Je recommande de retester votre maximum d'une répétition (1RM, plus à ce sujet dans un instant) tous les mois ou deux afin d'adapter les poids à mesure que vous devenez plus en forme et plus fort. Si vous soulevez le même poids pour votre squat le premier mois et le troisième mois, vous ne progressez pas. Les ajouts de poids doivent cependant être progressifs, donc environ 2,5 à 5 % à chaque fois.

Les deux premiers exercices de chaque routine sont vos principales levées. Utilisez des haltères pour le premier exercice et des haltères ou des haltères pour le second.
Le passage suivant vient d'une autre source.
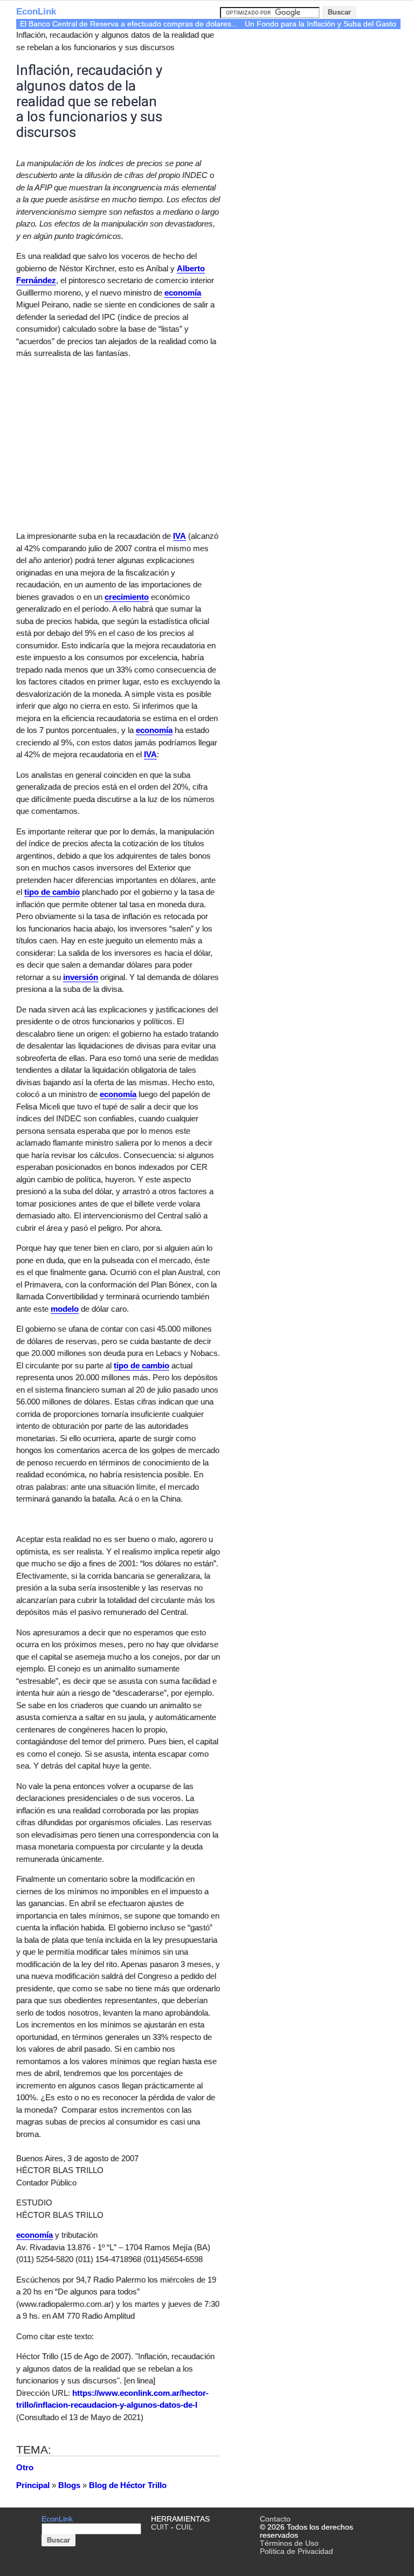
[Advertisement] (106, 443)
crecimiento (127, 596)
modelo (65, 1308)
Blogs (69, 2485)
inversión (80, 977)
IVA (179, 535)
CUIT (160, 2527)
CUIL (184, 2527)
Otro (24, 2467)
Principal (33, 2485)
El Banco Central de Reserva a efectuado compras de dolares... (129, 24)
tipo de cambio (52, 891)
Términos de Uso (289, 2543)
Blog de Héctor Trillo (128, 2485)
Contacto (275, 2519)
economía (182, 292)
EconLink (36, 11)
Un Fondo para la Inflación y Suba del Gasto (320, 24)
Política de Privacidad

Les autres sont vos exercices accessoires et vos poids libres sont répertoriés.

Comment choisir vos poids de départ

Pour déterminer vos plages de répétitions, faites de l'exercice à un pourcentage de votre maximum d'une répétition, comme indiqué ci-dessus dans vos programmes. Cela signifie un pourcentage du poids maximum que vous pouvez soulever pour une répétition par exercice. Par exemple, si je pouvais développer un développé couché de 100 kg, 60 % équivaudraient à 60 kg, que je soulèverais pour 3 séries de 8 à 10 répétitions.

Si vous ne connaissez pas votre 1RM et que vous ne voulez pas le tester, soulevez un poids qui rend les dernières répétitions pénibles ; pensez à avoir 2-3 répétitions en réserve au maximum. Vous devriez être capable de soulever le poids pour toutes les répétitions sans perdre la forme. Si votre formulaire se casse, réduisez la charge. Si c'est trop facile (vous pouvez réaliser au moins cinq répétitions ou plus), ajoutez de la charge.

Votre séance dure environ 60 minutes. Vous pouvez superposer des exercices pour gagner du temps ou simplement les deux derniers exercices accessoires si vous préférez ; cela implique d'effectuer les exercices consécutivement, puis de se reposer, ce qui réduit le temps de repos global et, par conséquent, le temps de gym.